Mottron et al can pontificate all them want about what autism is and isn't and theorize about the "strengths" of autism until they are blue in the face. None of that will give a child back the abilities that autism has taken from them. None of that will allow them to be able to ever live independently or give them the ability to communicate effectively with the world. Only appropriate treatments, support, and a lot of hard work can do that.

People with autism need real help, not vague and rather inane statements like "I think that the second situation is the final outcome of a long process, probably resulting from an absence of communication channel, of an absence of effective factual communication even if the channel is established."

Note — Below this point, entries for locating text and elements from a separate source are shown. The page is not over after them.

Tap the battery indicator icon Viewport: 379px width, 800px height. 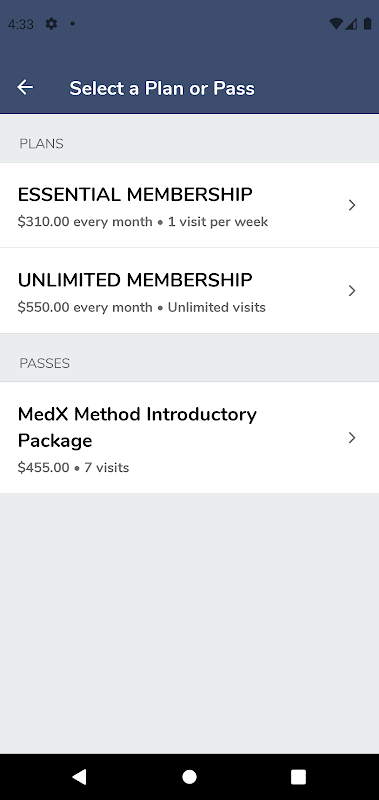(x=367, y=23)
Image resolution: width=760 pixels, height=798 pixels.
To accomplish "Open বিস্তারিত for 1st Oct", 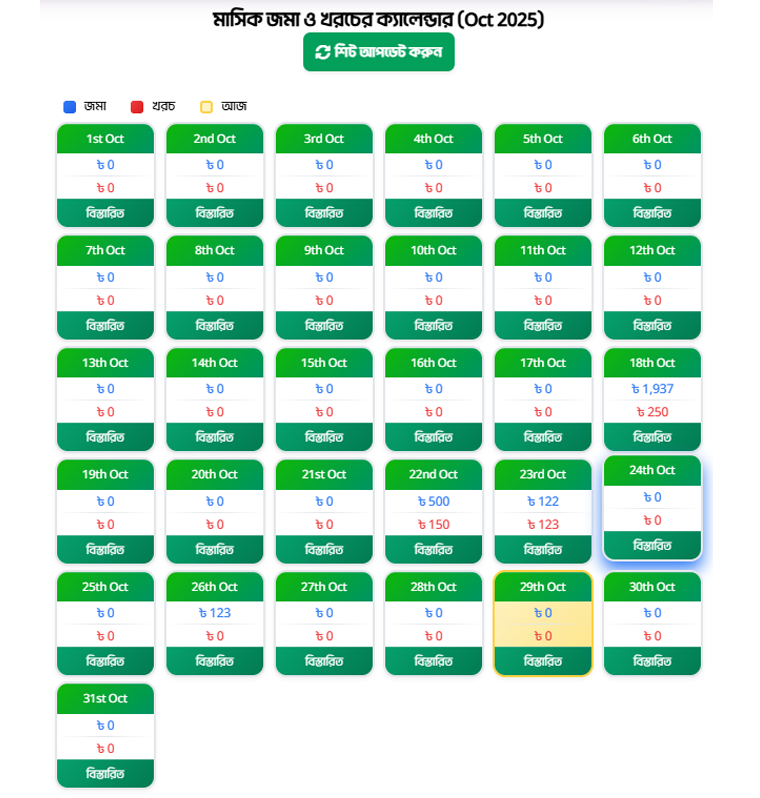I will point(105,213).
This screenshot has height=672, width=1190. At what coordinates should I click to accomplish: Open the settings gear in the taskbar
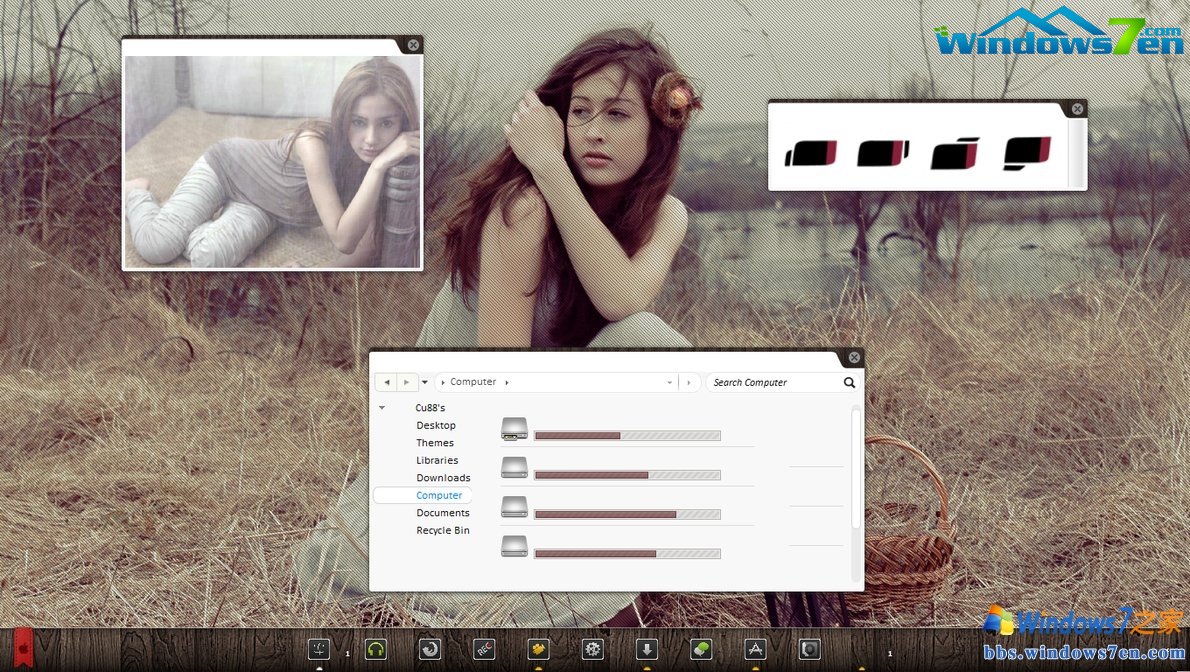593,649
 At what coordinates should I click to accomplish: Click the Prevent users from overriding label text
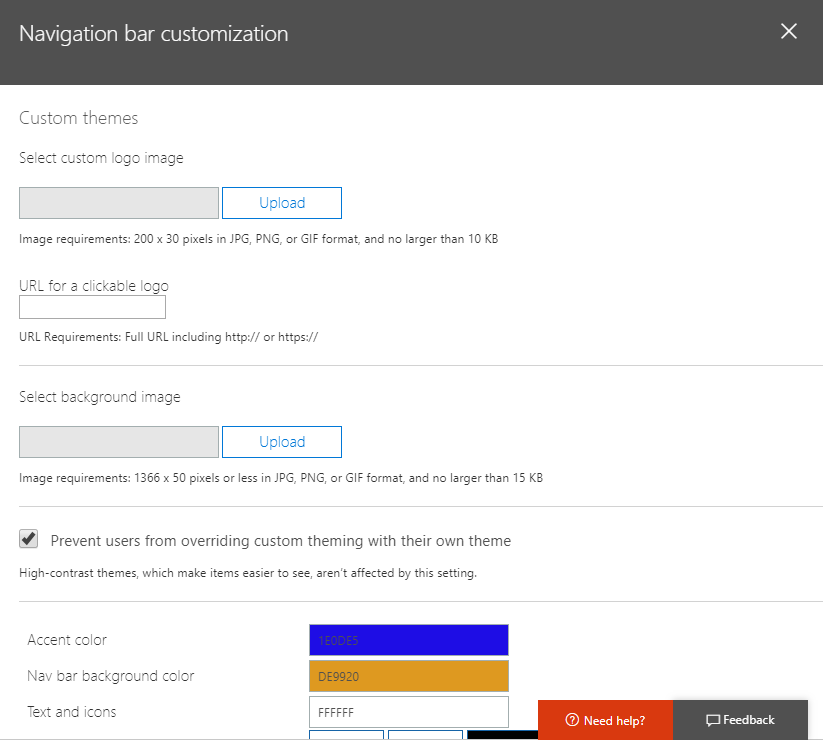280,541
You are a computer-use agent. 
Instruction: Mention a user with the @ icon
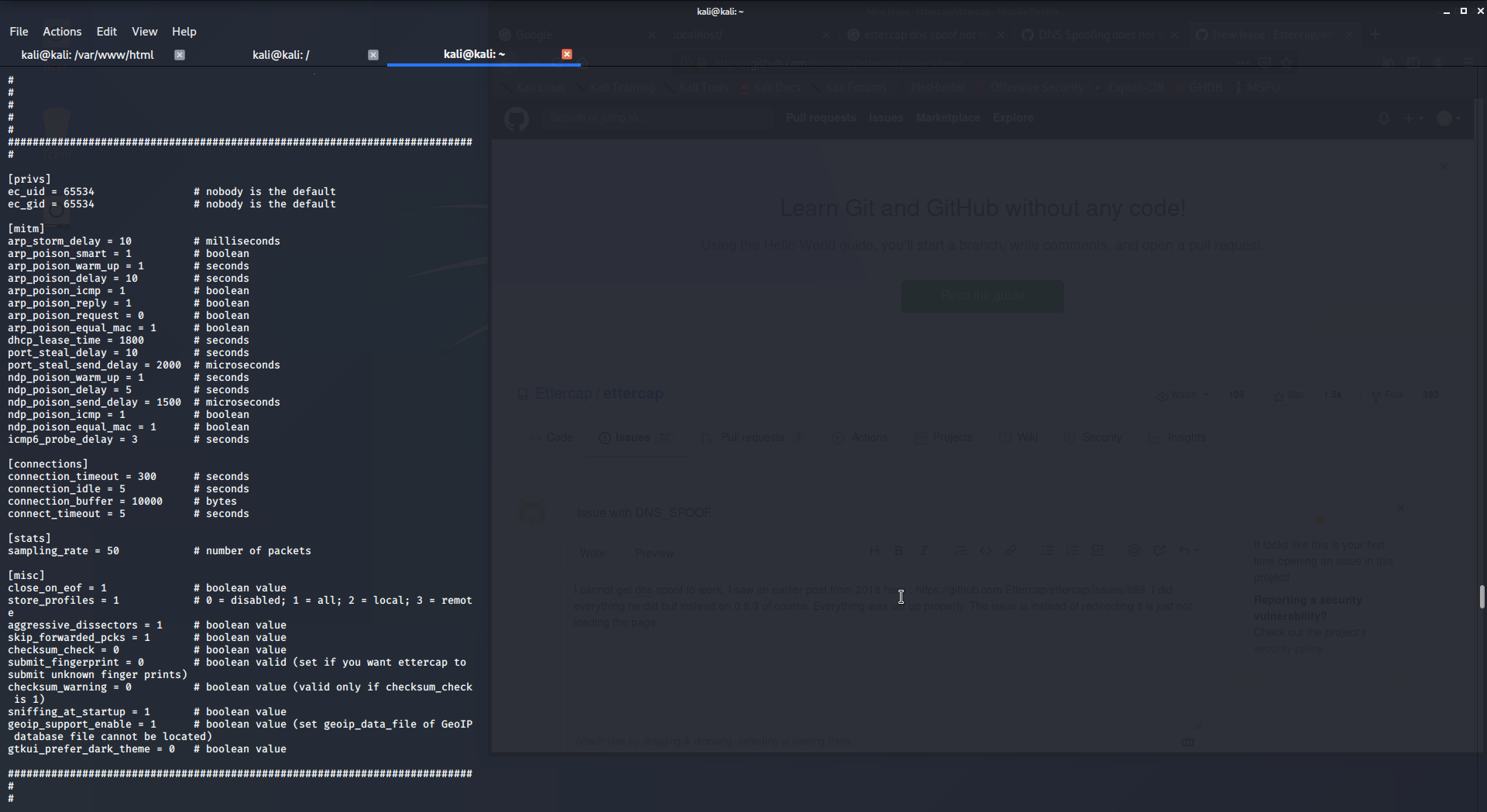click(x=1136, y=550)
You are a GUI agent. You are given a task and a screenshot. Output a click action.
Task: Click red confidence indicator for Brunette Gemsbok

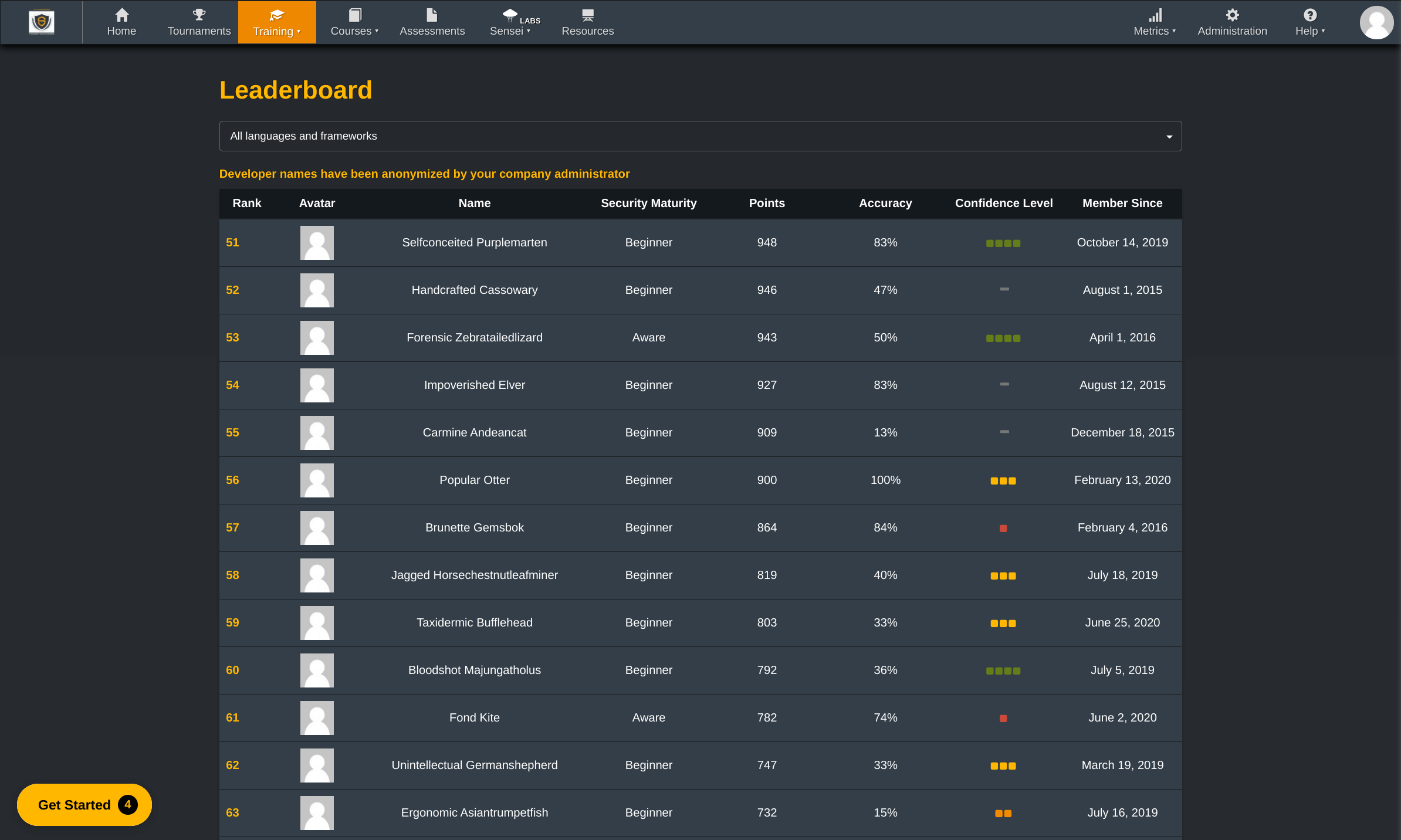pyautogui.click(x=1003, y=529)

Absence of a communication channel, no, really? Have you seen the clinical definition of autistic disorder? Have you ever come out of the ivory tower and spent some time working with children who are actually disabled by their autism? If you haven't, you might want to try it sometime, it might be an eye opening experience.

Statements like this show a complete lack of knowledge about the basics of what autism can be like for a child. Many children with autism lack any "communication channel" let alone "effective factual communication" - that is one of the major reasons that they have a diagnosis in the first place. And trying to create this effective communication channel is one of the primary reasons for "treating" autism.

Statements like these also show a complete unawareness of behaviors like self injury in autism. In my experience, while self injury can sometimes be tied to or compounded by a lack of communication, it is often caused by other factors. For example, in my daughter it was being caused by what seems to be seasonal depression. Once we treated the seasonal depression appropriately, the self injury largely went away.

P.S. If you (Laurent Mottron) think that an autistic meltdown with self-injury, or what you can "an expression of negative emotions", doesn't need to be "cured", i.e. teaching the child a more appropriate way of dealing with stress and expressing their emotions, then I would suggest that you haven't seen many meltdowns. These meltdowns are not healthy for anyone - least of all the child.